Every two years, scores of teams from more than 20 countries blindly attempt to predict using computers the shape of a set of around 100 proteins from their amino acid sequences.
At the same time, the 3-D structures are worked out in the lab by biologists using traditional techniques like X-ray crystallography and NMR spectroscopy, which determine the location of each atom relative to each other in the protein molecule.
A team of scientists from Casp (the Community Wide Experiment on the Critical Assessment of Techniques for Protein Structure Prediction) then compares these predictions with 3-D structures solved using experimental methods.
Casp uses a metric known as the global distance test to assess accuracy, ranging from 0-100. A score of around 90, which DeepMind’s AlphaFold program achieved, is regarded as comparable with lab techniques.
What happened this year?
In the latest round of the challenge, Casp-14, AlphaFold determined the shape of around two thirds of the proteins with accuracy comparable to laboratory experiments.
The assessors said accuracy with most of the other proteins was also high, though not quite at that level.
AlphaFold is based on a concept called deep learning. In this process, the structure of a folded protein is represented as a spatial graph.
The program then “learns” using information on the 3-D shapes of known proteins held in the Public Database of Proteins.
The AI program was able to do in a matter of days what might take years at the laboratory bench.
How will this information be used?
Knowing the 3-D structure of a protein is important in drug design and in understanding human diseases, including cancer, dementia and infectious diseases.
One example is Covid-19, where scientists have been studying how the spike protein on the surface of the Sars-CoV-2 virus interacts with receptors in human cells.
Prof Andrew Martin from University College London (UCL), a former Casp entrant and assessor, told BBC News: “Understanding how a protein sequence folds up into three dimensions is really one of the fundamental questions of biology.

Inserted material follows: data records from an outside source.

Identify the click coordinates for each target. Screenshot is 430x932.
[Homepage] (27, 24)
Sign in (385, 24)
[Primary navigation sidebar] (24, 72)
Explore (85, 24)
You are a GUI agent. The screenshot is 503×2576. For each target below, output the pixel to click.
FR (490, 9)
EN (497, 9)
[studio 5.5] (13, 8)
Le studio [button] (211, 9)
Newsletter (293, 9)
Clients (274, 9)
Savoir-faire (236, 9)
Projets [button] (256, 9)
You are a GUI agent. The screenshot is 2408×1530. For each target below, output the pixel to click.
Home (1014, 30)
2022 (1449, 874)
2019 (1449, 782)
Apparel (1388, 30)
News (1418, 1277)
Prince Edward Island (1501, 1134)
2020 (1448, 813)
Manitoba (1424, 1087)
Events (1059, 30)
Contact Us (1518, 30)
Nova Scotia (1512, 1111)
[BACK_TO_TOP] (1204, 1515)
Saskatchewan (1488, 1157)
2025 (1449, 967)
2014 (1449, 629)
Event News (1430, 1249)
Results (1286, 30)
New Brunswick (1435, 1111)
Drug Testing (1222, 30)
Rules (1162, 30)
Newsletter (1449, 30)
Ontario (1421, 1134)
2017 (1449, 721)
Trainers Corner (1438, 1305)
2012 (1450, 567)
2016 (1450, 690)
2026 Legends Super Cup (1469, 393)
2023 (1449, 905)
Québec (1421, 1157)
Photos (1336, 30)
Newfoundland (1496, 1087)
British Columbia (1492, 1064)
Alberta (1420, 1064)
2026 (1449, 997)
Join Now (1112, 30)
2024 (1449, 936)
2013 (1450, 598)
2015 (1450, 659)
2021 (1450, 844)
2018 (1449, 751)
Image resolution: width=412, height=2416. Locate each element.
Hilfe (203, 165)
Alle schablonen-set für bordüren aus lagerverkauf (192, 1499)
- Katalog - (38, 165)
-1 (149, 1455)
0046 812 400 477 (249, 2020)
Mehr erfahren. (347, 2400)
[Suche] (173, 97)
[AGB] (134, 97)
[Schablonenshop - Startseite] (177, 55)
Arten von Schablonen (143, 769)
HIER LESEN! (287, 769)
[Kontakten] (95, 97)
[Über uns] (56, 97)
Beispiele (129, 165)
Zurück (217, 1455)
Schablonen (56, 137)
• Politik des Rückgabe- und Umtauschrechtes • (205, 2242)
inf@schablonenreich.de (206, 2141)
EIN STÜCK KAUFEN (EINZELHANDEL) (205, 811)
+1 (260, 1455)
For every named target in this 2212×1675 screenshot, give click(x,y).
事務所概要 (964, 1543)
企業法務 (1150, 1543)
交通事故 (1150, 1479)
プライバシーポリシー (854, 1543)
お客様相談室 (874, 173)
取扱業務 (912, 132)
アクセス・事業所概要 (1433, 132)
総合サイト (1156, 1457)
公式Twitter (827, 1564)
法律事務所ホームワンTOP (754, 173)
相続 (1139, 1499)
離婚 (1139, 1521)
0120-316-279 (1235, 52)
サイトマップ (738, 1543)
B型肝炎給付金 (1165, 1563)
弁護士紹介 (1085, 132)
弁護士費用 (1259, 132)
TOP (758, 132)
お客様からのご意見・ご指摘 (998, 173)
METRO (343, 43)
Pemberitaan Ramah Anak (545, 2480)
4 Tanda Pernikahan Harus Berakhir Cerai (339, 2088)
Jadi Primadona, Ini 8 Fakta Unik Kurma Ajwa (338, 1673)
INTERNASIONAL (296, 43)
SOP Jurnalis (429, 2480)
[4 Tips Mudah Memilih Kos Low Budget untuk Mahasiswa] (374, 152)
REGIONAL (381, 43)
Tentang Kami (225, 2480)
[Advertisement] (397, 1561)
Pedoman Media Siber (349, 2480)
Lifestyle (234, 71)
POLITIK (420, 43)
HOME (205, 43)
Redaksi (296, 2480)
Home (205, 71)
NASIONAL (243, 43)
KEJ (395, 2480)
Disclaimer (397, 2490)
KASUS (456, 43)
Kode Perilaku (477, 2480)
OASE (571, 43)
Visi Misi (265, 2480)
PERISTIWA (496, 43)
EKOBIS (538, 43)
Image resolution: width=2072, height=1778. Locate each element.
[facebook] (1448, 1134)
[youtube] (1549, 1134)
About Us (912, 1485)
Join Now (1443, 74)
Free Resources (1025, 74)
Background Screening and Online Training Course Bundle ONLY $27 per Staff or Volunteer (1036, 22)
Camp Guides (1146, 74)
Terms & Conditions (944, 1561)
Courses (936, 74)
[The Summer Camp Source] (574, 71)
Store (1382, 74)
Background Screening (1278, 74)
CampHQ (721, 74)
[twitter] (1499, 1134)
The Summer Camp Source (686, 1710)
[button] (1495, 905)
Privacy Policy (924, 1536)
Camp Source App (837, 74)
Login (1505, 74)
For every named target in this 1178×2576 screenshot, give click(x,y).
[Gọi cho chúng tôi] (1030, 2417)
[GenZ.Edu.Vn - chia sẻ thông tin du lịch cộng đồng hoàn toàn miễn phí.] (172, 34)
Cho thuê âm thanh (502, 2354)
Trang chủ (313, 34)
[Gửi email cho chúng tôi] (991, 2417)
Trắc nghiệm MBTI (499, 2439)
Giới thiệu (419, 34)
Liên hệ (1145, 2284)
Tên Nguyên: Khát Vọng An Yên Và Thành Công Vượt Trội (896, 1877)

“The whole way in which a protein functions is dependent on its three-dimensional structure and protein function is relevant to everything in health and disease.
“By knowing the three-dimensional structures of proteins we can help to design drugs and intervene with health problems whether those be infections or inherited disease.”
Prof Dame Janet Thornton of EMBL’s European Bioinformatics Institute in Hinxton, UK, said that how proteins fold to create “exquisitely unique three-dimensional structures” is one of biology’s biggest mysteries.
“A better understanding of protein structures and the ability to predict them using a computer means a better understanding of life, evolution and, of course, human health and disease,” she explained.
What happens next?
Other scientists will want to look at the data to determine how accurate the AI method is and how well it performs at a very detailed level.
There’s still a knowledge gap, including working out how multiple proteins fit together and how proteins interact with other molecules, such as DNA and RNA.
“Now that the problem has been largely solved for single proteins, the way is open for development of new methods for determining the shape of protein complexes – collections of proteins that work together to form much of the machinery of life, and for other applications,” said Dr Kryshtafovych.